* **EXERCISE PROMPT**:
Provide only the number of lines in the following data that contain "Close".
==== DATASET ENTRIES ====
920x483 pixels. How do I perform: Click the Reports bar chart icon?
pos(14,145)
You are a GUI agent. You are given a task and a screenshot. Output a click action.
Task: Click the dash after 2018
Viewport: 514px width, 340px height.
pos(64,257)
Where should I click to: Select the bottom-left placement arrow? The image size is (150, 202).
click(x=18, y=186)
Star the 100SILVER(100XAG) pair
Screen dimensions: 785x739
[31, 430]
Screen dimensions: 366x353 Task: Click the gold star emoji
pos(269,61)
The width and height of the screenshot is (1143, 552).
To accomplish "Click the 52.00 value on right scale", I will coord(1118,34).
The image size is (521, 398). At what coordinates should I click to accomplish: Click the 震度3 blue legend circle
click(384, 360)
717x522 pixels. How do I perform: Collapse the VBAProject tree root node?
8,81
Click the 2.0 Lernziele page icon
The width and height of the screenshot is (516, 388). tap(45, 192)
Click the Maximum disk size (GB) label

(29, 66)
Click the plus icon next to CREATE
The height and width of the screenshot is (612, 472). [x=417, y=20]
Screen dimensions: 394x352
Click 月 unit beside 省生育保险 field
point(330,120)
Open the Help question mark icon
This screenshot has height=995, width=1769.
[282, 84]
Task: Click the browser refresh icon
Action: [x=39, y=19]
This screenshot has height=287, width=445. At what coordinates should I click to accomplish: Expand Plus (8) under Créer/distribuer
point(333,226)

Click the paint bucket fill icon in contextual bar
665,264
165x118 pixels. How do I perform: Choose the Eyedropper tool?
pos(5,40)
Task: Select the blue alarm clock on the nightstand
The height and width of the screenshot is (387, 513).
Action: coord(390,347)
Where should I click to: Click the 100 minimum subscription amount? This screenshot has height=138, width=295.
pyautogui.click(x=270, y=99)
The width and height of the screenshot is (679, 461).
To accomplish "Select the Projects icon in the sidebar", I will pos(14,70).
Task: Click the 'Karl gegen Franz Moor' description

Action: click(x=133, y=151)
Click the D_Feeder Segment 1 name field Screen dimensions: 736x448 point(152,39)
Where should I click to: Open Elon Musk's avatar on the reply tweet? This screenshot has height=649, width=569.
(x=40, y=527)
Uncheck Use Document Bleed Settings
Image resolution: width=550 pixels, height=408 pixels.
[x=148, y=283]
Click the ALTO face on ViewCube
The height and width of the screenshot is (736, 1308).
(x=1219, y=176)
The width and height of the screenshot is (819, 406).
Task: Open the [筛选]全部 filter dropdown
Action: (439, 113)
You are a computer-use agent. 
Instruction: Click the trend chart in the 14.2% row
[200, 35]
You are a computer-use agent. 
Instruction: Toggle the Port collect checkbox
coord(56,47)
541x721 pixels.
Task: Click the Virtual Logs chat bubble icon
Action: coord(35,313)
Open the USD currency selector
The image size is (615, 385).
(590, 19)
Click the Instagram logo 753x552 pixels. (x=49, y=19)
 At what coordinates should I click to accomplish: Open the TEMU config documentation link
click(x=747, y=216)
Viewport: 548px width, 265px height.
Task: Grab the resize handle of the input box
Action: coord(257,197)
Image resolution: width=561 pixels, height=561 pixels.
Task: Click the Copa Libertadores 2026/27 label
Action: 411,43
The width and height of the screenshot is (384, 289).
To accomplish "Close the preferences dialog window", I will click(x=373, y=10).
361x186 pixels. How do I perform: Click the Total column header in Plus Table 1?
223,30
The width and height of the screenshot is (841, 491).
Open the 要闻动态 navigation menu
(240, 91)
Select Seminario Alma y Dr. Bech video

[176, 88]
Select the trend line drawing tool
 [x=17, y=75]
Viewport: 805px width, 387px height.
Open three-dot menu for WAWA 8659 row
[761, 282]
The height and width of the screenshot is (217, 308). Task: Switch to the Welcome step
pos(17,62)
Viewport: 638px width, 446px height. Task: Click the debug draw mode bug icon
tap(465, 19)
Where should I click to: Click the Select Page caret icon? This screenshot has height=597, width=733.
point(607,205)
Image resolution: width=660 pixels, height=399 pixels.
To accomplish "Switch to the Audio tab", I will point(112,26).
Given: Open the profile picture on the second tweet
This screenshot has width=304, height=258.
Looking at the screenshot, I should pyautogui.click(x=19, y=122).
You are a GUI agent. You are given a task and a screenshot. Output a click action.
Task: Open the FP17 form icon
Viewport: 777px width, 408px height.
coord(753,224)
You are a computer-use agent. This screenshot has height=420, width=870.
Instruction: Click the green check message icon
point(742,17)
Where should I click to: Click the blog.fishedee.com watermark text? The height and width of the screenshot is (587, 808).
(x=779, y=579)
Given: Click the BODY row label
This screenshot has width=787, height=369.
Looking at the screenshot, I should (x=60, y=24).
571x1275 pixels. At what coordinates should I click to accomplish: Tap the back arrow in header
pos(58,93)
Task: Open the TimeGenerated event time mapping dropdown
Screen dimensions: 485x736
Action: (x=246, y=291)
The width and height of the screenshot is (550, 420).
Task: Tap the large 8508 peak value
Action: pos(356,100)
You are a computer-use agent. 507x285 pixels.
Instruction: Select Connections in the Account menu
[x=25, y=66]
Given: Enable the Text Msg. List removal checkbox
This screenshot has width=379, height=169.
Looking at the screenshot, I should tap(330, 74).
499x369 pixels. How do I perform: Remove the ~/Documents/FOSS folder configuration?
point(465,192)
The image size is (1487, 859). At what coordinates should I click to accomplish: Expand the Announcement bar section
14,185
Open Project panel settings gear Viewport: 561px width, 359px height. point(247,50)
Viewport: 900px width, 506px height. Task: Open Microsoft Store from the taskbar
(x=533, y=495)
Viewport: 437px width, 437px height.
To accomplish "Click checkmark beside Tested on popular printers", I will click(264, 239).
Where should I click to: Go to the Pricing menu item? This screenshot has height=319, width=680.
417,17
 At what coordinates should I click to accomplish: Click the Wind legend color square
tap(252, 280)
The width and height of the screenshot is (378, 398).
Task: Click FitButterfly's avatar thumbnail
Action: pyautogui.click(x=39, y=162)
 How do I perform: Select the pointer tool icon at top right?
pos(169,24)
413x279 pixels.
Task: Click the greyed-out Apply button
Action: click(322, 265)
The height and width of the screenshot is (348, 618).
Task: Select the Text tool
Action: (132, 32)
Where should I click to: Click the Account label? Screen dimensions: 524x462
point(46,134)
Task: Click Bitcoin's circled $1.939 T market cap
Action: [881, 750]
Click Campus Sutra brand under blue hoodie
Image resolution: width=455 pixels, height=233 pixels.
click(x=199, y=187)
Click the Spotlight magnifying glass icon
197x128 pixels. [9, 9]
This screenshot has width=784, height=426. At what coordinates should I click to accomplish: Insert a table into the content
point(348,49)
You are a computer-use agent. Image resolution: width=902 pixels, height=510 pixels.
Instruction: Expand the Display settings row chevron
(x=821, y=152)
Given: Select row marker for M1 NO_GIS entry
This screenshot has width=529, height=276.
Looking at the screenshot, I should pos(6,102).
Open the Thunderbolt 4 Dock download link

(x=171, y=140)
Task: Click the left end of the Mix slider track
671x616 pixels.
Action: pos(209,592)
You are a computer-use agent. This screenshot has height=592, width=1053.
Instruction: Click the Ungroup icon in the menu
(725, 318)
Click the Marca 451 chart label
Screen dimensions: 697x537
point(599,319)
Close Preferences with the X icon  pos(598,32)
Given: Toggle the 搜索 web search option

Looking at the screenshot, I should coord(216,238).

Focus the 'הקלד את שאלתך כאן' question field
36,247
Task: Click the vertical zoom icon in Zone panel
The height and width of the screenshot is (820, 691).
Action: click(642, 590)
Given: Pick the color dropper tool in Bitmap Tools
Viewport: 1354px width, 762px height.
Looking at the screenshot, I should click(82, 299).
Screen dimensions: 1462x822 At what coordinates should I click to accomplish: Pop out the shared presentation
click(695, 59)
====
* **TASK OUTPUT**:
2